JERUSALEM (Reuters) - Israel has isolated a key coronavirus antibody at its main biological research laboratory, the Israeli defence minister said on Monday, calling the step a “significant breakthrough” toward a possible treatment for the COVID-19 pandemic.
The “monoclonal neutralising antibody” developed at the Israel Institute for Biological Research (IIBR) “can neutralise it (the disease-causing coronavirus) inside carriers’ bodies,” Defence Minister Naftali Bennett said in a statement.
The statement added that Bennett visited the IIBR on Monday where he was briefed “on a significant breakthrough in finding an antidote for the coronavirus”.
It quoted IIBR Director Shmuel Shapira as saying that the antibody formula was being patented, after which an international manufacturer would be sought to mass-produce it.
The IIBR has been leading Israeli efforts to develop a treatment and vaccine for the coronavirus, including the testing of blood from those who recovered from COVID-19, the respiratory disease caused by the virus.
Antibodies in such samples - immune-system proteins that are residues of successfully overcoming the coronavirus - are widely seen as a key to developing a possible cure.
The antibody reported as having been isolated at the IIBR is monoclonal, meaning it was derived from a single recovered cell and is thus potentially of more potent value in yielding a treatment.

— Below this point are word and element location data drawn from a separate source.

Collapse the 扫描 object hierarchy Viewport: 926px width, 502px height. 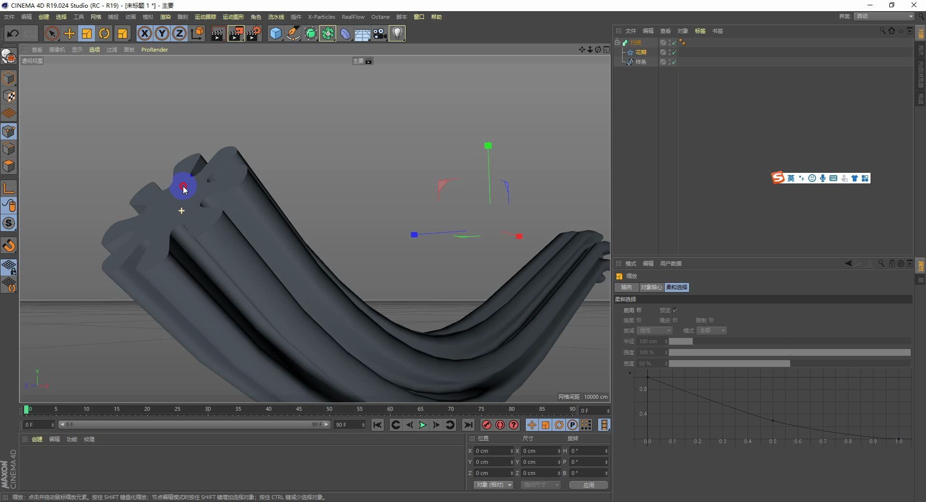[618, 42]
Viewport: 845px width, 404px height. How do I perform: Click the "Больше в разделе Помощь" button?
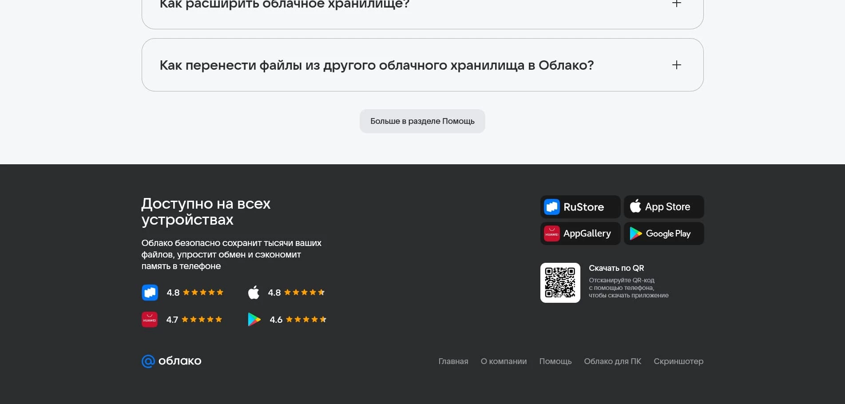pos(422,121)
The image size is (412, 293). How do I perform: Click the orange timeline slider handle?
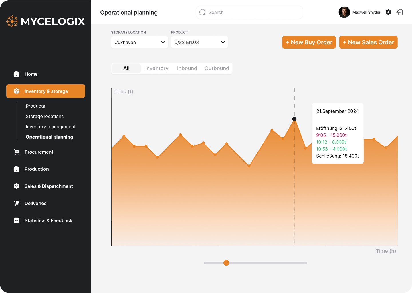tap(226, 263)
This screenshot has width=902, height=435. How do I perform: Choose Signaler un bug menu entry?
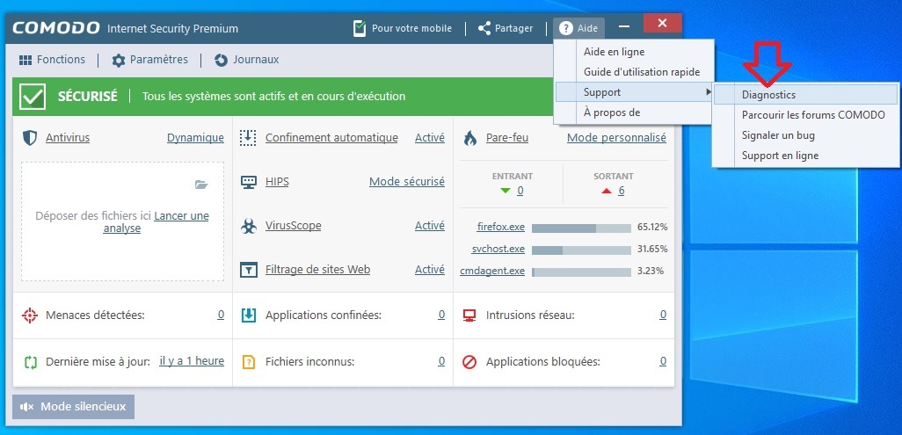coord(780,135)
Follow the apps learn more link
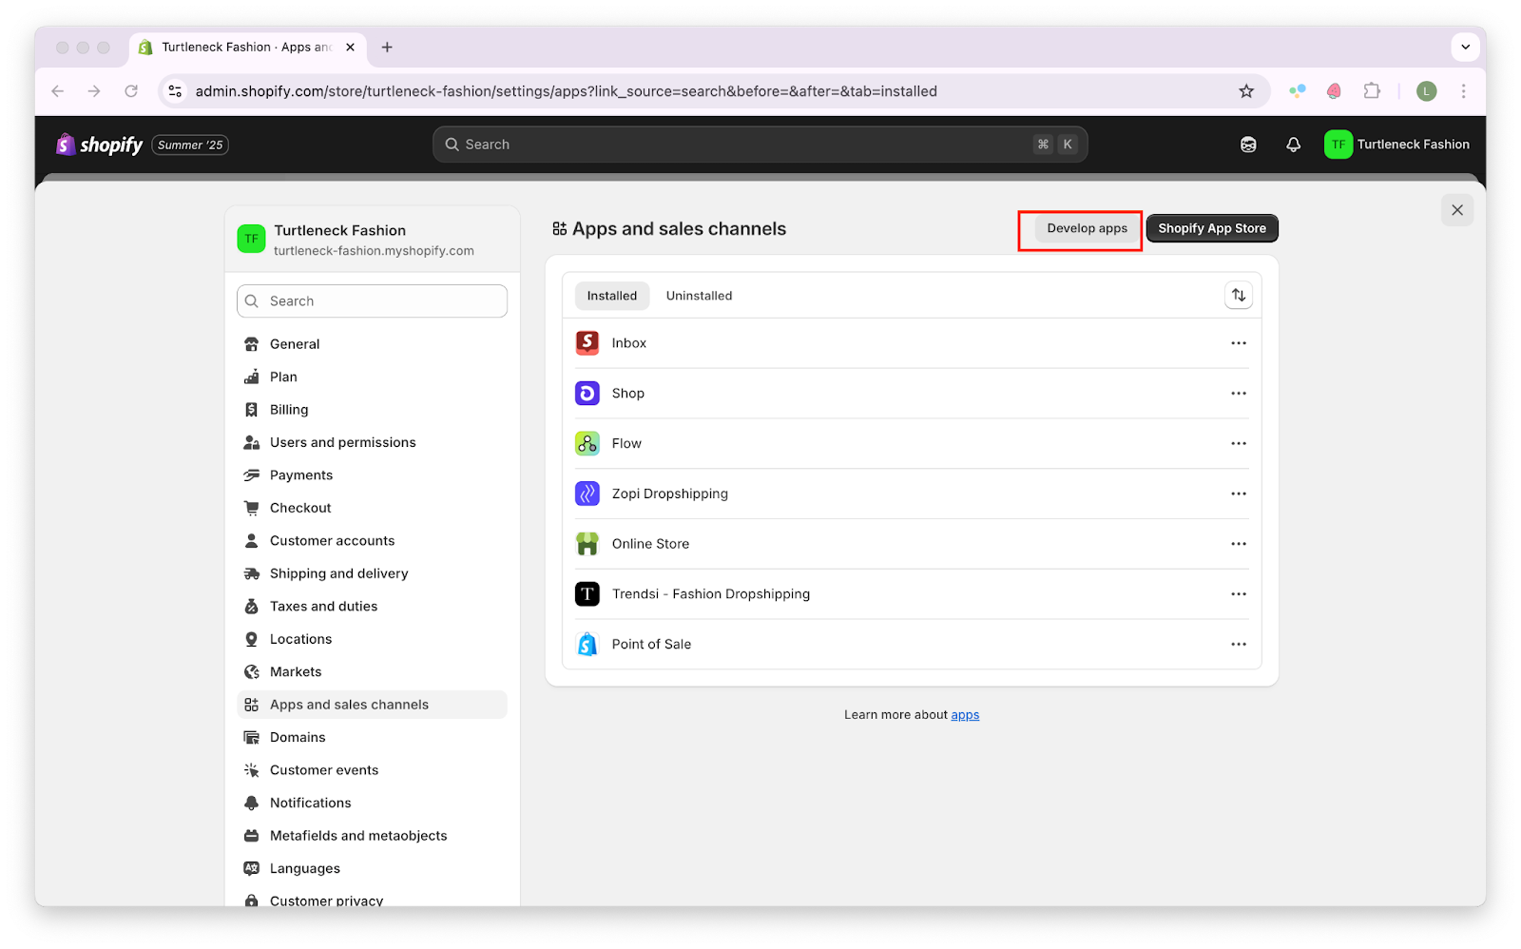Viewport: 1521px width, 949px height. tap(965, 715)
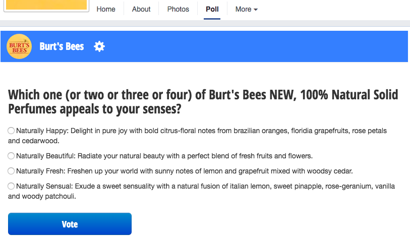Click the Burt's Bees round logo
The image size is (410, 237).
(19, 46)
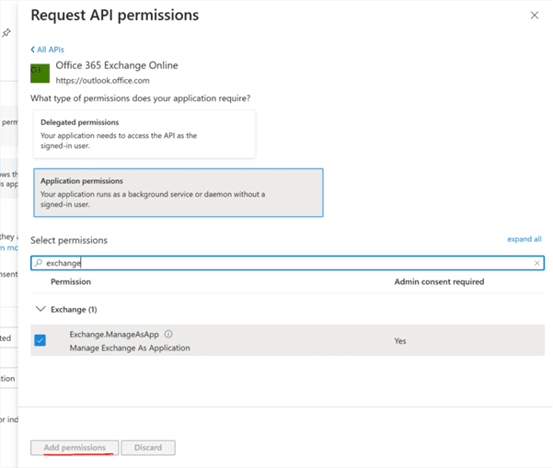
Task: Close the Request API permissions panel
Action: [x=535, y=16]
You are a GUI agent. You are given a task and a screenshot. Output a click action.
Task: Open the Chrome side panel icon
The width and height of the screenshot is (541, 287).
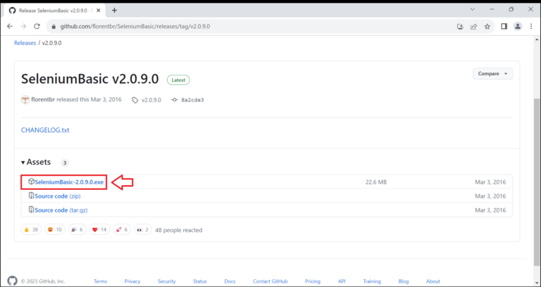(x=504, y=26)
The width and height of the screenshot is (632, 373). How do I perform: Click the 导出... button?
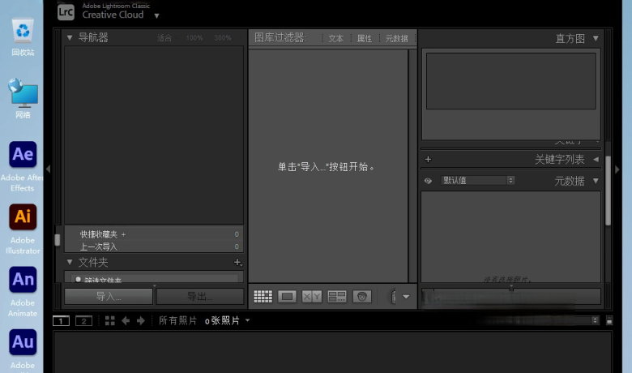pos(199,297)
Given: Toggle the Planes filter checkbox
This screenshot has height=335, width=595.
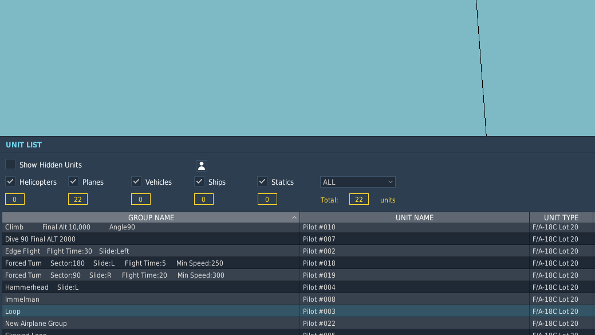Looking at the screenshot, I should coord(73,182).
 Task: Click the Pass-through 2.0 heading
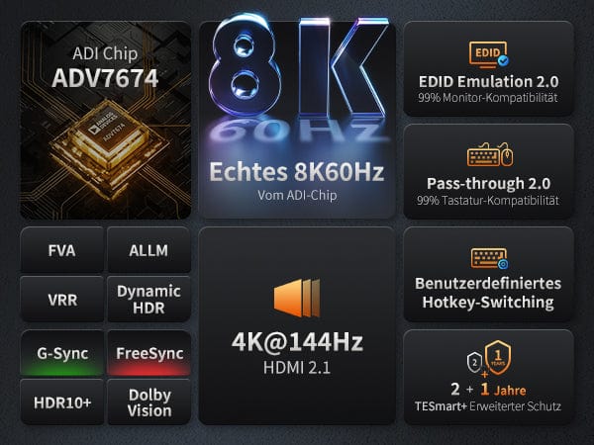[488, 184]
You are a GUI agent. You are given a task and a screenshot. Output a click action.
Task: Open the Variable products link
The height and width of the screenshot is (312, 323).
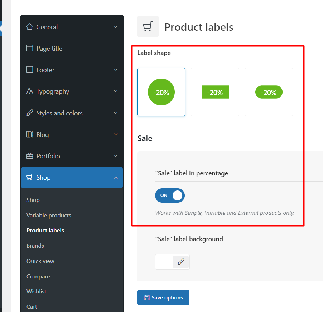(49, 216)
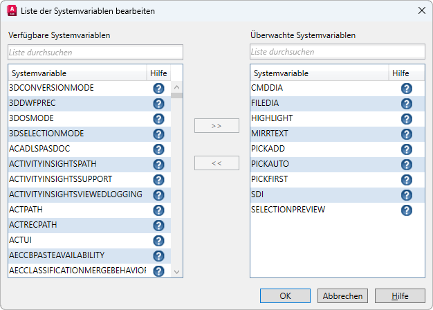Open help for SDI variable
Image resolution: width=433 pixels, height=310 pixels.
pyautogui.click(x=407, y=195)
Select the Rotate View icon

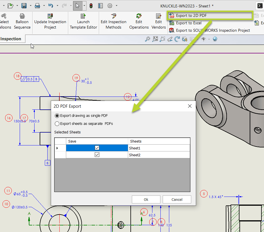coord(177,39)
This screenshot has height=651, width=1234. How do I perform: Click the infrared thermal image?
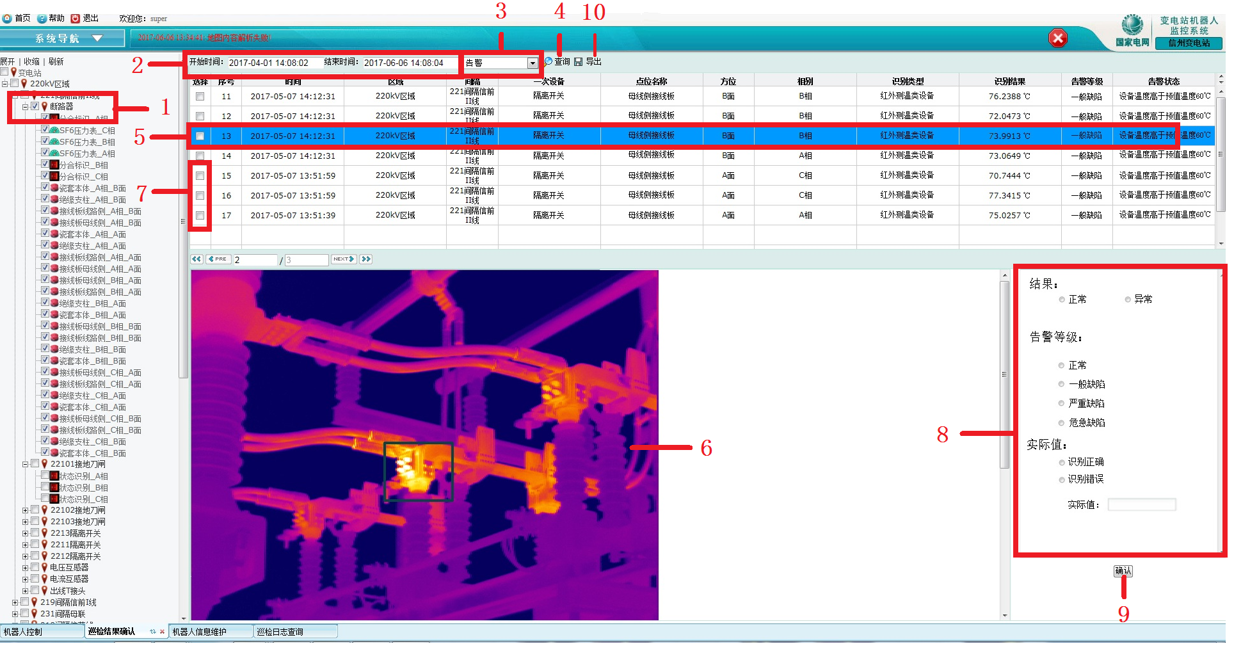pyautogui.click(x=424, y=445)
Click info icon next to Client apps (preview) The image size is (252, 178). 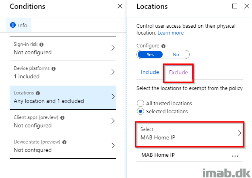point(62,118)
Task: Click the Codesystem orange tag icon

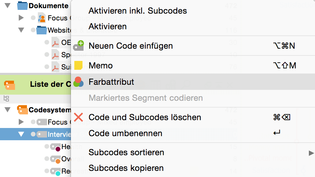Action: tap(22, 110)
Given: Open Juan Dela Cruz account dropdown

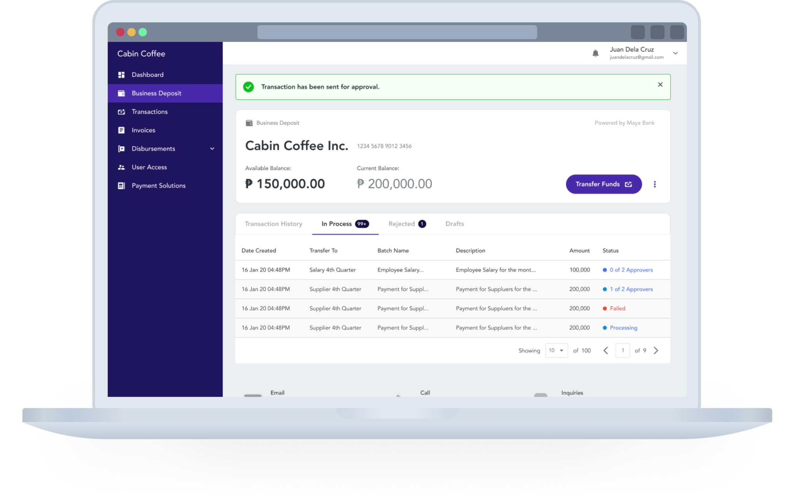Looking at the screenshot, I should pyautogui.click(x=676, y=53).
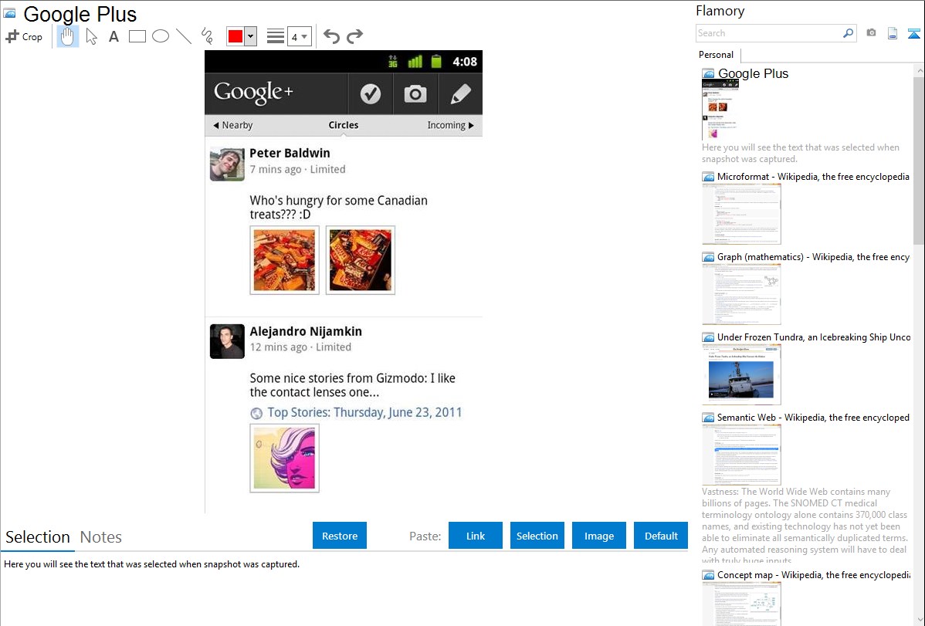Redo the last annotation

point(354,36)
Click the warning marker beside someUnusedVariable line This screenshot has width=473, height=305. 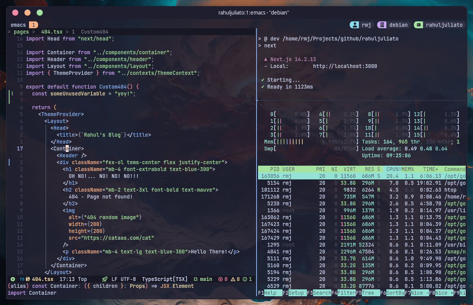(12, 94)
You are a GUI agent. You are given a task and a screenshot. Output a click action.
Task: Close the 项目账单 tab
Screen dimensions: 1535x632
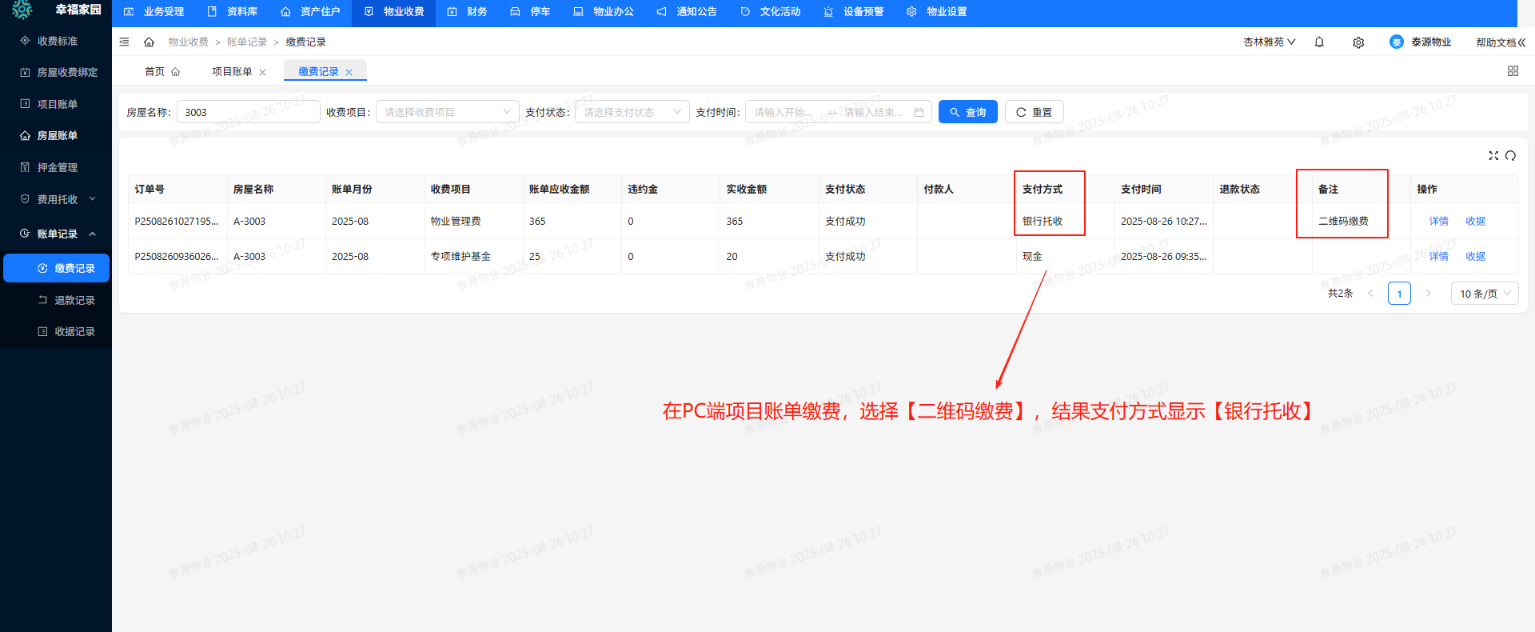tap(262, 73)
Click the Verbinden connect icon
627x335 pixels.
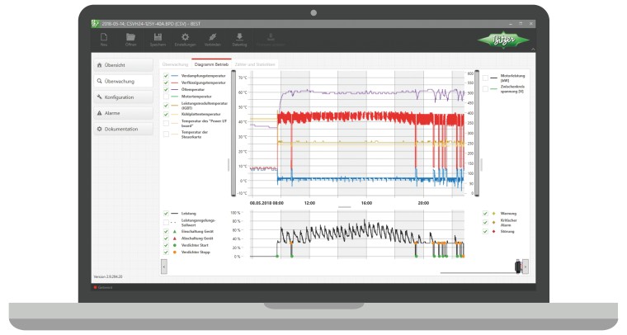212,38
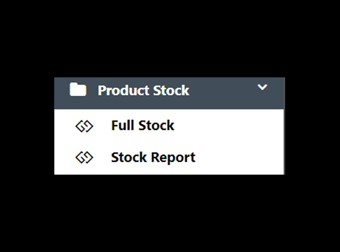The height and width of the screenshot is (252, 340).
Task: Click the link icon next to Stock Report
Action: (84, 157)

Elsewhere, there have been coronavirus treatments developed from antibodies that are polyclonal, or derived from two or more cells of different ancestry, the magazine Science Direct reported in its May issue.
Israel was one of the first countries to close its borders and impose increasingly stringent restrictions on movement to hamper the domestic coronavirus outbreak. It has reported 16,246 cases and 235 deaths from the illness.